YOUR ASSIGNMENT
From the excerpt below on empathy during the pandemic, list each structure it names as one that helped people see others' experiences before being slowed or stopped.

And now we must imagine that we ourselves were George Floyd, Ahmaud Arbery, or Breonna Taylor. The horrors of their deaths are literally unimaginable, particularly from our perches of privilege. But this extreme empathy is an essential part of our tradition, indeed of our humanity.

Imagine that we ourselves experience the police as threats to our lives, our livelihoods, our freedoms rather than protectors of them. That we ourselves might have so much rage toward the fundamental unfairness of today’s America that we would risk our very lives — breaking social distancing despite knowing that it could lead to another wave of this virus killing our neighbors — to show it. That we might even loot stores and set the streets aflame for lack of any belief that nonviolent protest could actually change anything.

One of the most pernicious aspects of this pandemic is the way it has allowed us to retreat into our circles of sameness. So many of the structures that helped us see other people’s experiences have been slowed or stopped.

The subway. The service sector. The office complex. The public school. The synagogue building that, as Dahlia Lithwick put it in a profound essay published in these pages last week, “forced you to rub along beside people who voted differently, thought differently, observed differently.”

After years of decrying the dangers of filter-bubbles in social media, we now find the same phenomenon filtering our professional, avocational, religious, entertainment and even civic circles, because all of those things now unfold in the same mediated spaces. Interacting with people who live so differently — with the homeless, with the mentally ill, with undocumented immigrants, with the working poor and, yes, with people whose skin color is not the same as ours — is now something we only do if we really try.

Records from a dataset
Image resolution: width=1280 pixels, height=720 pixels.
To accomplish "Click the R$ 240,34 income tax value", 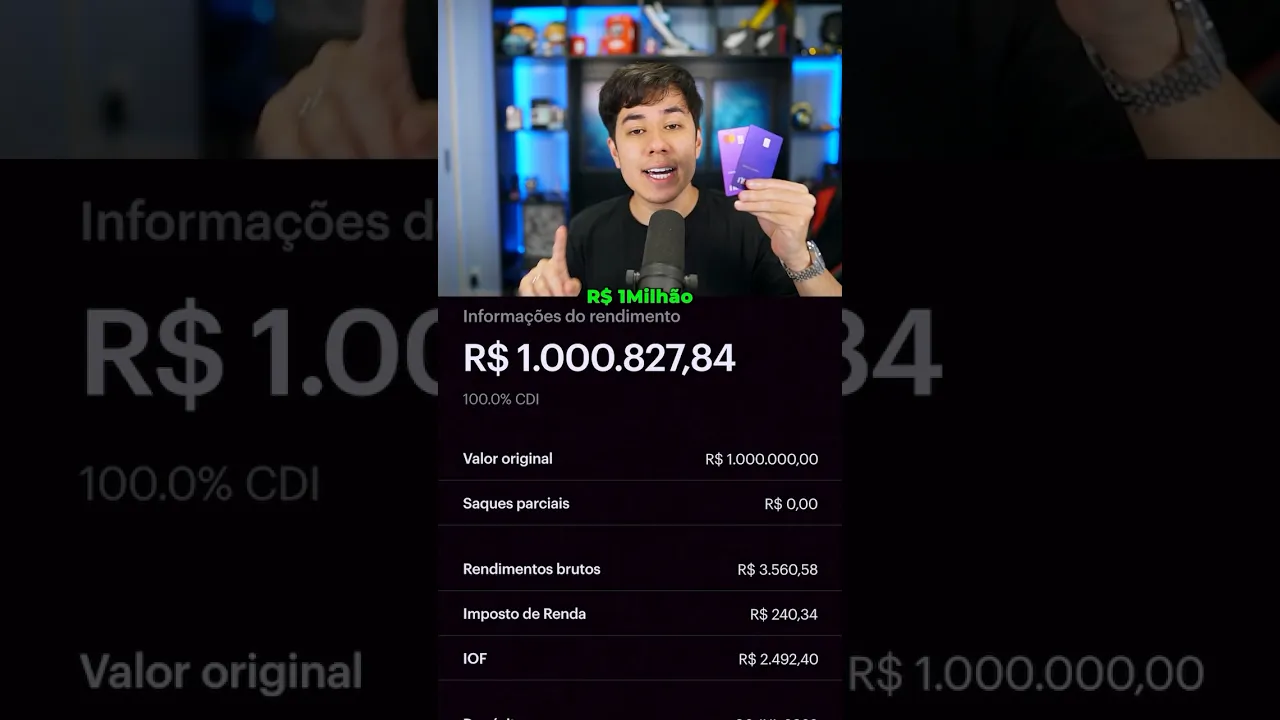I will pyautogui.click(x=784, y=614).
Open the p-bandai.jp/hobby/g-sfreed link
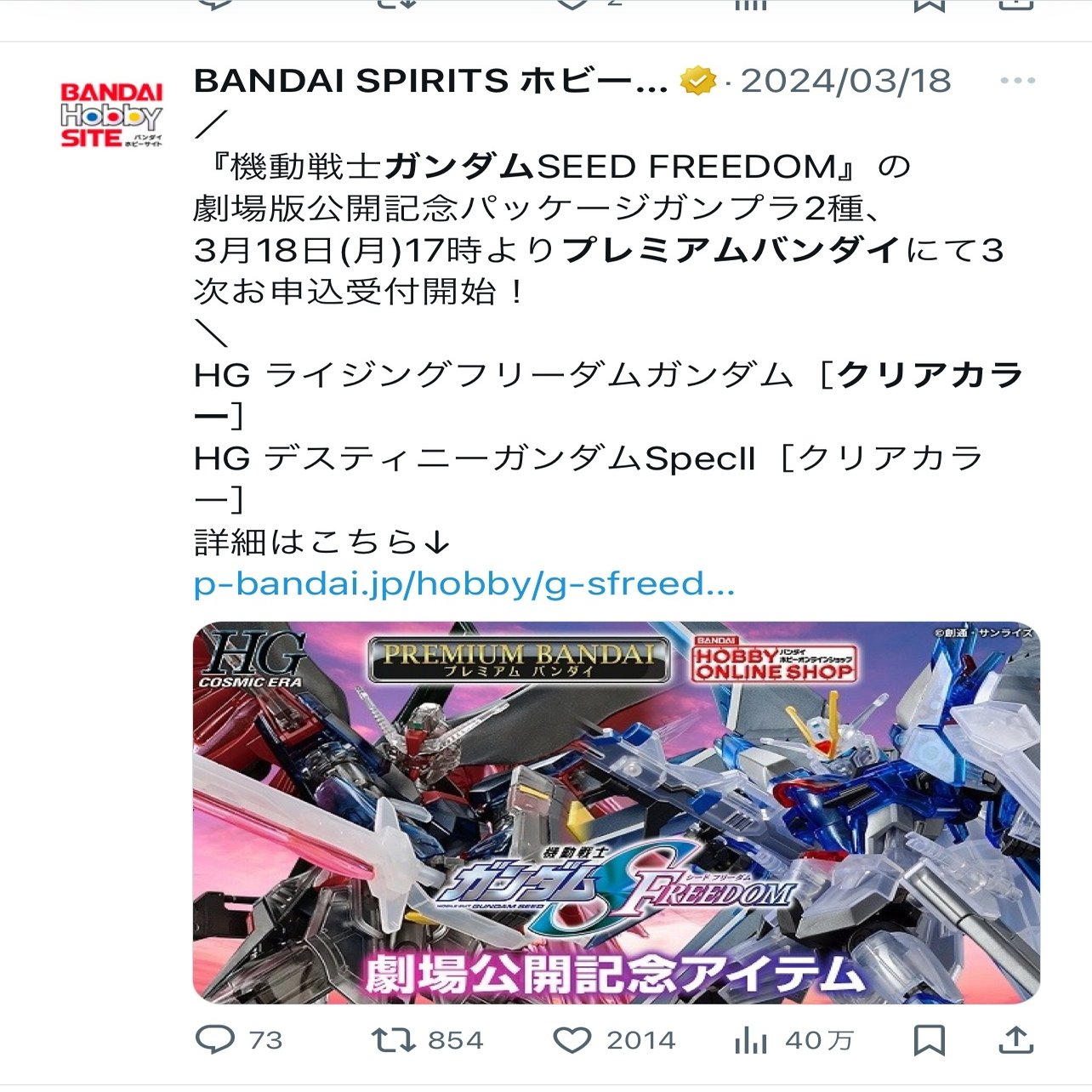 (x=464, y=584)
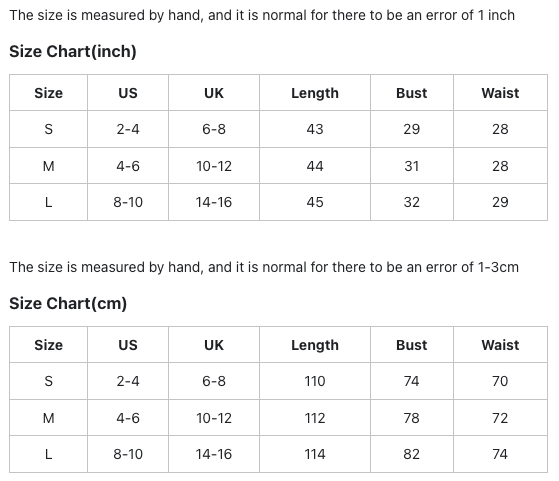Click waist value 72 in cm chart
Image resolution: width=559 pixels, height=481 pixels.
click(500, 418)
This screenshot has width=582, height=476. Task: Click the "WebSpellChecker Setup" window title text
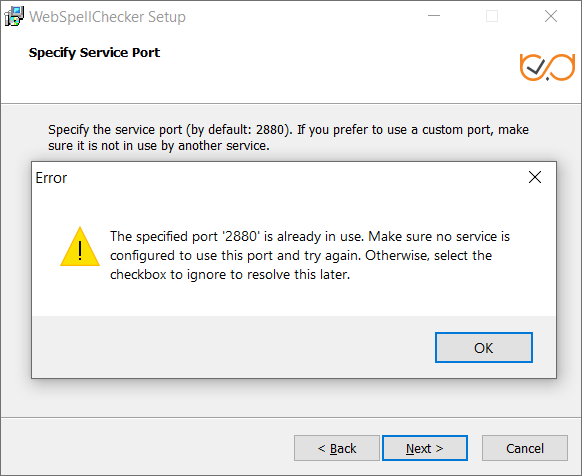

TASK SOLUTION
- The subway
- The service sector
- The office complex
- The public school
- The synagogue building